Do a search on what bloodlines you like and mail to the owners.


----------



## Gerald Dunn (Sep 24, 2011)

how old is she? have you had her hips checked? why are you wanting to breed her if your not working with her?


----------



## Drew Peirce (Nov 16, 2006)

The chances of her being breed worthy are extremely slim, ball drive and defense doesn't make a bitch breed worthy, does she have super strong nerves, ability to work in any environment with any distractions, great swimmer in deep water, slick floors, gun fire proofed etc.
And all that is before you even talk about bitework, thresholds for decoy pressure and desire to stay in the fight because she wants to be there.


----------



## rick smith (Dec 31, 2010)

this last post (can't tell if it is a question or an answer or whatever) falls right in line from what i previously posted ... 
... that you denied twice ](*,)](*,)

.... oh i know, you're not sure about whether you want to breed her  .... just looking for feedback that you won't base a decision on because the opinions are "online", correct ? just want to see what type studs might make her puppies even better ? 

btw, did you find a club to train at ?

sorry, but when i see people that buy a bitch i see a potential breeder that will be looking for a stud ... but that's just me


----------



## Thomas Barriano (Mar 27, 2006)

here you go
http://www.homedepot.com/p/t/202184...&productId=202184881&R=202184881#.UWAvMzckSBo

only $10 at your local Home Depot


----------



## Joby Becker (Dec 13, 2009)

rick smith;375905
sorry said:


> many people buy bitches as breeding prospects.


----------



## Paul R. Konschak (Jun 10, 2010)

Many dogs in Europe come from untitled and tested mothers.
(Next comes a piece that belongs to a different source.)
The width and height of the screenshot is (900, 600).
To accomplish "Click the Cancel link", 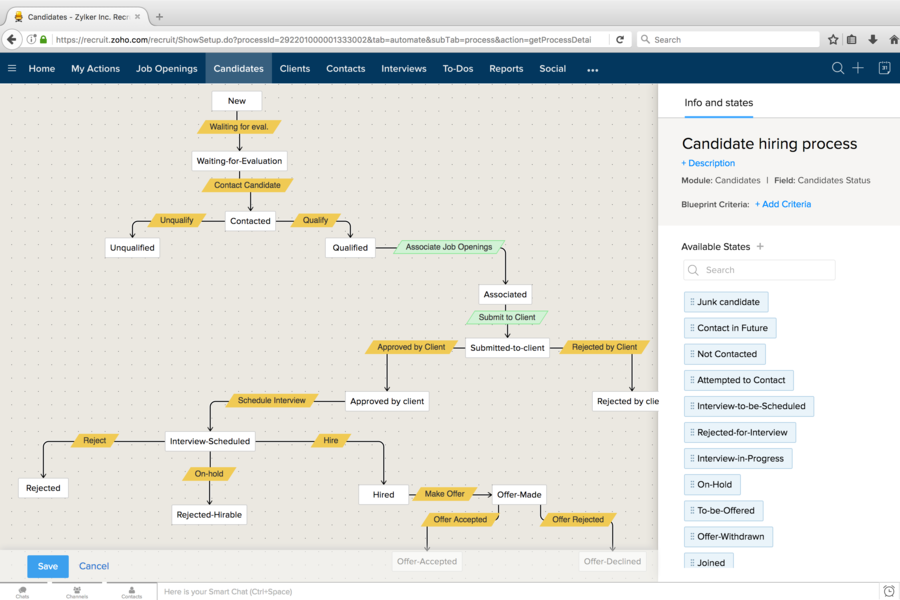I will (x=94, y=566).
This is one of great things about America also. You can breed any two dogs together and no one has to buy a puppy or people may line up to buy a puppy. Look at all the people that spend 2000 dollars on labradoodles


----------



## Thomas Barriano (Mar 27, 2006)

"Look at all the people that spend 2000 dollars on labradoodles"

Paul,

But we don't want to encourage this sort of behavior, do we?
What happens if two of theses people get together and breed?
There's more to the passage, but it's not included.